---------- Document section
Hannah’s statement raises an important issue that I’ve learned to tease out of the class discussions we have about King Corn. It concerns the role we can each play as individual agents of change within our food system, as compared to the massive ability of the government to effect change within the same system. Here in Portland, we pride ourselves on being a hotbed of local food activism—the locavore concept has become a way of life for many people across the region. Farmers’ markets and community-supported agriculture projects are not only ways to eat well, but also strategies for engaging in one’s community, strengthening local economies, and nurturing stronger bonds to the people and land that produce our food. For some, these strategies are a form of resistance against a corporate-industrial food system.

But there is an inherent risk in focusing on local strategies for creating change, especially if we fail to connect our local efforts to broader political and economic transformation. I’ve come to realize that I neglected to give kids the tools to understand and think critically about the necessary role of government food policy in creating a more just, more sustainable food system. By starting food units with reflection questions about personal choices, I have encouraged students to make important real-life connections to the curriculum. But if the emphasis remains on the power of consumer choice, students come away thinking that if we could all shop at farmers’ markets, buy organic produce, and support local food producers, the power of personal actions would transform our entire food system.
--------------------
Exercise instructions:
(1) According to the passage about local food activism, why is there a risk in focusing on local strategies for change?
(2) Write what comes next in the passage about local food activism, picking up after its final sentence.
---------- Material supplied
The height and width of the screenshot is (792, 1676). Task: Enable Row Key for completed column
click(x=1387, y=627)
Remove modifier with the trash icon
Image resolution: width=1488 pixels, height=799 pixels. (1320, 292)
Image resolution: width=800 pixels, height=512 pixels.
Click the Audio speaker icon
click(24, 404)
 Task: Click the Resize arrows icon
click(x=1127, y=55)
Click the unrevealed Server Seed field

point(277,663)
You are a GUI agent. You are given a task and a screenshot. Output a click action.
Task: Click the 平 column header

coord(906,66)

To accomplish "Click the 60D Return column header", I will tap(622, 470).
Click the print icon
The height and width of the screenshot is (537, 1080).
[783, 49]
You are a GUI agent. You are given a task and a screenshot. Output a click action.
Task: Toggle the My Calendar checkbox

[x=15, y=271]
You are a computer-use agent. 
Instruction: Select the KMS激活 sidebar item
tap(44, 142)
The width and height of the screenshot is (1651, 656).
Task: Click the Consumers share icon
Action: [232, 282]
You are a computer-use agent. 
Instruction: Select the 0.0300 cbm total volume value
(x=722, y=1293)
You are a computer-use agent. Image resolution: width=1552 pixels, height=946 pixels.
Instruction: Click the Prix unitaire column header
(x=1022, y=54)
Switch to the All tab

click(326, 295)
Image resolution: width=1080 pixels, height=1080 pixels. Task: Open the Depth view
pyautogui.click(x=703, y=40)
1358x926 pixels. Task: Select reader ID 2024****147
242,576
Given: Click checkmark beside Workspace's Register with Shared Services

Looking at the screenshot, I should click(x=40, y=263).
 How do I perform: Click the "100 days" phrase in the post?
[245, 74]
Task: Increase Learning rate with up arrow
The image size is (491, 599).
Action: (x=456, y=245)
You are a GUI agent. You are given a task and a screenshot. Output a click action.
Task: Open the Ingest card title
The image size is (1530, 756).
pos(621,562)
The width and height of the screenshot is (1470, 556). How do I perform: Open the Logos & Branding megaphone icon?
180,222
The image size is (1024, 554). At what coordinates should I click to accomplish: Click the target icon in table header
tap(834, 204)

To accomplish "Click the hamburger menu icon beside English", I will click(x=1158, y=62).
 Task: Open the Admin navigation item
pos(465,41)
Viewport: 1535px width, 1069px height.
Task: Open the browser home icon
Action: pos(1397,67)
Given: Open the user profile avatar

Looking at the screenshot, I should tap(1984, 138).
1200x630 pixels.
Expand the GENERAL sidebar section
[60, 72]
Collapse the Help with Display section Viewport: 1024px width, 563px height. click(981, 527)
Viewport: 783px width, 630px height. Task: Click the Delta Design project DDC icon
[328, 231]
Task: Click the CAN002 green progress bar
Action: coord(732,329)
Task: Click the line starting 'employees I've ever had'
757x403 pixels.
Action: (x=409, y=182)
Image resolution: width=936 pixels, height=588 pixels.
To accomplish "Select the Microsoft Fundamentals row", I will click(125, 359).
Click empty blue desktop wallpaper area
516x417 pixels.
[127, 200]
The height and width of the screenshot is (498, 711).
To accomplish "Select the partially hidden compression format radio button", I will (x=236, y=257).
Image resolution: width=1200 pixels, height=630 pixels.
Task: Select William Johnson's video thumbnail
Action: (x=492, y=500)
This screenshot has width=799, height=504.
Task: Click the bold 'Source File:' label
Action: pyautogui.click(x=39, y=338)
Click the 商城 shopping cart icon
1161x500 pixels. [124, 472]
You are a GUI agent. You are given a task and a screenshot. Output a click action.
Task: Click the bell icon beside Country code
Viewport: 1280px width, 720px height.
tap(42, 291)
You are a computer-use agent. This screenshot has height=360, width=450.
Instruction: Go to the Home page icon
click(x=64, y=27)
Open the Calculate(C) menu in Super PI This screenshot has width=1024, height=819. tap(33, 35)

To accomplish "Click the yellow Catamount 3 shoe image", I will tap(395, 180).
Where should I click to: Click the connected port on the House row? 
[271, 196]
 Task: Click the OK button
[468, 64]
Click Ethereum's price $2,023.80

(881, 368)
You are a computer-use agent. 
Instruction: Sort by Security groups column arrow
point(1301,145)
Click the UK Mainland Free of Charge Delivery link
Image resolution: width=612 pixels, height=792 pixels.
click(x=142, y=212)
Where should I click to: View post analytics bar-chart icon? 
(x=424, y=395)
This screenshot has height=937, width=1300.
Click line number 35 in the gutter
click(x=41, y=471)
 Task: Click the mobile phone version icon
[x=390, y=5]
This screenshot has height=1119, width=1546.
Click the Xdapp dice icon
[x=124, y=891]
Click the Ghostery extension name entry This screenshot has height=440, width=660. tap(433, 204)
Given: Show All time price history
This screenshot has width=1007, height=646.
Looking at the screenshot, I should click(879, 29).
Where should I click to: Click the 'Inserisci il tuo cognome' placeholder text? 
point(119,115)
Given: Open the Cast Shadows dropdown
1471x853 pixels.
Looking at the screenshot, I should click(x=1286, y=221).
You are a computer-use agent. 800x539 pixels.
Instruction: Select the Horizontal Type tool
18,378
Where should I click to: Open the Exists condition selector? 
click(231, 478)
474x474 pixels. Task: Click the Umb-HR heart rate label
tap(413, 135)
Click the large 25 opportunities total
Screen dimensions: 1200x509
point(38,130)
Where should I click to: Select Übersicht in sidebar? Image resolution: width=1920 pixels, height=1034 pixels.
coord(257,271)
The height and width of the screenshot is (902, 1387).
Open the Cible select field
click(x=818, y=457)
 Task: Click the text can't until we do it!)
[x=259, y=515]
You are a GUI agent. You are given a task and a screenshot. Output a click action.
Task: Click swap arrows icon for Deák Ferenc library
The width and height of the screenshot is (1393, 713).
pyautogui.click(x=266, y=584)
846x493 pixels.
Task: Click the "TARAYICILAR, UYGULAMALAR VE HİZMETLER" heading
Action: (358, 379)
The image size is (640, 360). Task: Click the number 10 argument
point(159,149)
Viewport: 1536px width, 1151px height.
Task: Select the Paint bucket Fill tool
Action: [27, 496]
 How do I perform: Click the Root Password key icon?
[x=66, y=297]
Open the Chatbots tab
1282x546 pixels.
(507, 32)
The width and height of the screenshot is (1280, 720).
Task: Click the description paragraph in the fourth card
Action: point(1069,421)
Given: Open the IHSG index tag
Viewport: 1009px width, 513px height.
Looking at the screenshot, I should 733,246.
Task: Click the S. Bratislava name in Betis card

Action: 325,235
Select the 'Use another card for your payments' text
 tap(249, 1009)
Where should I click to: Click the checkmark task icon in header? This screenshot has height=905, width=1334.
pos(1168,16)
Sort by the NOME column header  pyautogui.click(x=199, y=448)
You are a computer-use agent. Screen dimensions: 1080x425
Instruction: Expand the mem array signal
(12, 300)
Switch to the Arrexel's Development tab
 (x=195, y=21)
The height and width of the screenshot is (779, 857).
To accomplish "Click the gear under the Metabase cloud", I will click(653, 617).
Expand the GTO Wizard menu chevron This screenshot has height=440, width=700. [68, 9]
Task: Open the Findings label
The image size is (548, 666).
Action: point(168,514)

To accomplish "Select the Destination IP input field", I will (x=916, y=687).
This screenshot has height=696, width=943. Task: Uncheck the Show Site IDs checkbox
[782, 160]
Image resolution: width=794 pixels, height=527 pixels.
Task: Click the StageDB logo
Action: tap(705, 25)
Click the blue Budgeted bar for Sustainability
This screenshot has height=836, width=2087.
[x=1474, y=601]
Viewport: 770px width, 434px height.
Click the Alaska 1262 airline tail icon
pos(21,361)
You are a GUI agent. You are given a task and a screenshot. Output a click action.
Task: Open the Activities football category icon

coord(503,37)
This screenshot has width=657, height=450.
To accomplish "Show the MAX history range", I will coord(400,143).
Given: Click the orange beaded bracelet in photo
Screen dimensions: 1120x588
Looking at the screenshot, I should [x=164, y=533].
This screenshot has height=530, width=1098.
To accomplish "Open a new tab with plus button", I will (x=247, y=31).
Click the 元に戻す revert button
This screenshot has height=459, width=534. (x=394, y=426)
--------------------
Answers:
(1) Local efforts can fail to connect to broader political and economic transformation. If the emphasis stays on consumer choice, students come away thinking that shopping at farmers' markets, buying organic produce, and supporting local food producers would transform the entire food system on their own. They miss the necessary role of government food policy.

(2)
King Corn is in so many ways the story of how government food policy has entirely remade the food landscape in the United States over the last 40 years. From the massive expansion of the number of acres of corn grown across the country, to the ever-increasing ways that corn is incorporated into the food production process, to the industrial feedlots that produce most U.S. meat, King Corn illustrates how our food system is not only the product of corporate greed, but also of government policy that was intended to produce many of the results we see today.

For students to understand this, to recognize that the history helps explain our current reality, seems especially important in an age when we face so many crises, from diabetes to climate change, that will require not just changes in personal lifestyle, but deliberate and focused policy from our government as well. As Alejandra wrote at the end of our unit:

All this cheap corn made the heavily processed, unhealthy outputs like burgers (corn-fed beef!) and soda (high-fructose corn syrup!) cheap, too. And so, indirectly, the government did begin to subsidize Happy Meals instead of healthy ones. (And no, that is not my line.) The government, the farmers, and the people—generally poor people who had very few options when it came to food and were forced to buy what was cheap—all suffered, and only the processed food corporations came out on top.

Federal agricultural policy does matter. Many people blame it for the obesity epidemic, and rightly so. I am sure many Iowa corn farmers (and Mexican corn farmers out of work) blame it for the loss of their livelihood over the years, and the evidence is on their side. And now that we know that all these laws and policies do matter, it makes every one of us that much more enlightened and that much more capable of raising a racket. Why is it important to know the history of federal agricultural policy? Because just knowing is a window into how the system works. And once we understand how it works, we can start working to manipulate it for positive change. Now we know what to do.

Resources:

Independent Lens, King Corn, pbs.org/independentlens/kingcorn/index.html.

Michael Pollan, “Farmer in Chief,” michaelpollan.com/articles-archive/farmer-in-chief. An excerpted version is available at the Center for Ecoliteracy website, ecoliteracy.org/essays/farmer-chief.

Tom Philpott, “The Butz Stops Here: A Reflection on the Lasting Legacy of 1970s USDA Secretary Earl Butz,” grist.org/article/the-butz-stops-here.

Barry Yeoman, “Unhappy Meals,” motherjones.com/politics/2003/01/unhappy-meals.